The trip back to Toronto, between sitting up and lying down in the car and the frequent stops because of the back spasms that constantly attacked me, was the longest I had ever experienced.  Like I felt that I would never get out of the water; I felt like the trip home would never end. When we did get home, it was the first time I never had to help empty the car. I was told to go lie down and rest my back.

A few weeks before this event, I had been to see my friend, Richard who is a shiatsu therapist. He was really great for working the kinks and stress knots out of a back. During the massage, he commented how straight my spine was. I now dreaded the phone call I would have to make to set up an appointment to get his opinion now that I had the accident.

As I walked into his office on the day of the appointment, he could see the pain creased across my face and took me straight into the therapy room. “Yep, you’ve really done it this time. Your spine feels full of knots and is no longer straight. No straight spine for you!” he joked as he massaged and worked on the painful pressure  points on my back, “it’s a good thing you came in when you did; at least I can work at relaxing your muscles so you won’t be in too much pain. You’ll be stuck with some pain for the rest of your life though.”

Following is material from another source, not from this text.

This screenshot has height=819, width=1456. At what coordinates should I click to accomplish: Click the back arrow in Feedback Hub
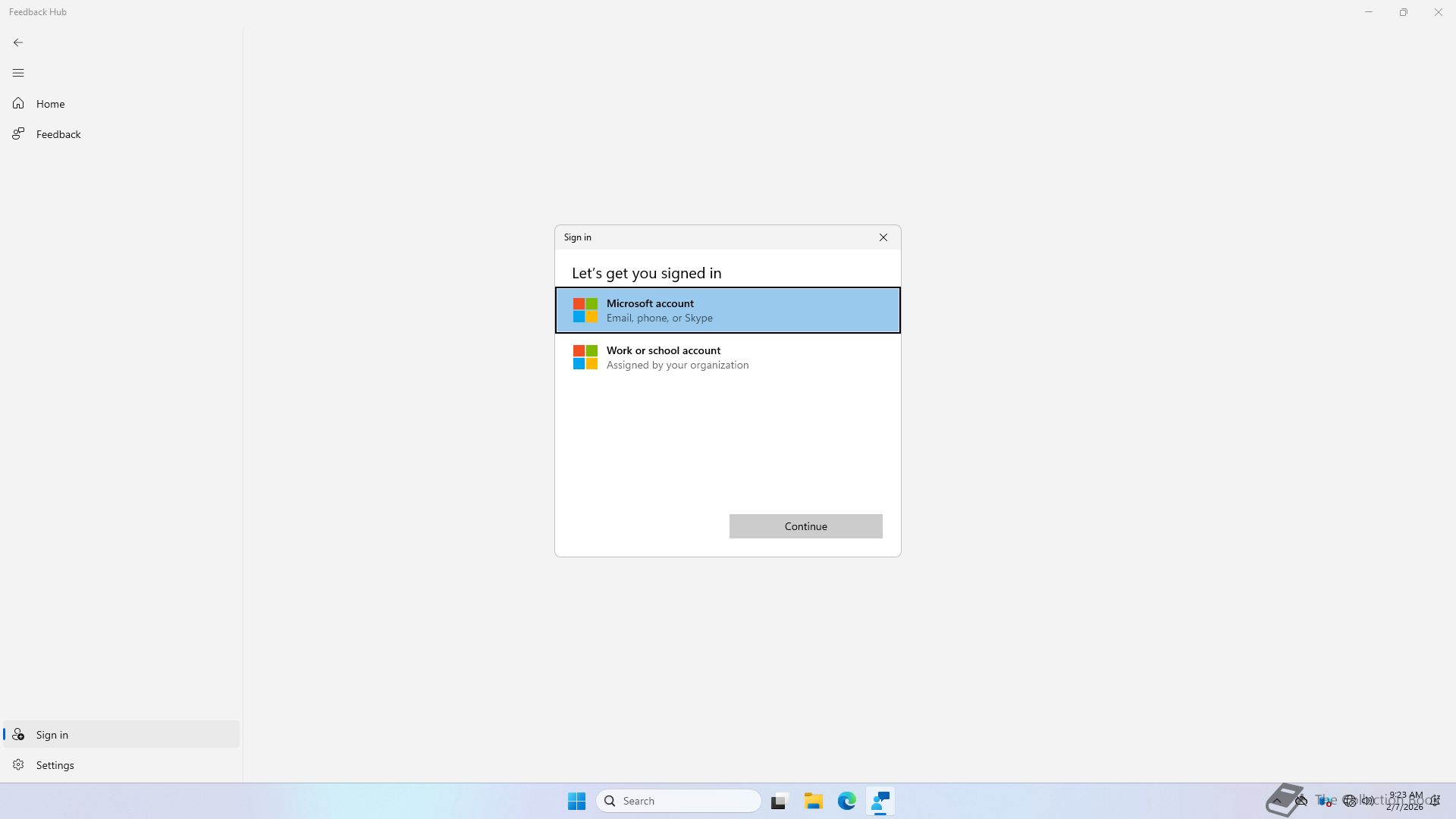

After a few visits, the pain did diminish a bit; but to this day, I still feel some pain especially when the weather is cold and rainy. Fortunately it is a minor pain and is more or less just a cruel reminder of what happened when I tried to be a “silly daredevil” as my mom called me. 

The year after the accident, while on vacation at the cottage, Peter and I did return to the same spot…and yes, since we both were branded with the title “silly daredevil”, we did go jumping. This time however, we jumped from rocks that were much closer to the water.  As we stood on a rock with only a drop of a couple of feet to the water below, we looked up to the perch where we jumped off and hurt ourselves the year earlier. Peter’s toes tingled and my back tingled from my neck clear on down to my waist. We both agreed we weren’t enough of a “silly daredevil” to dare going up and jumping from that spot ever again!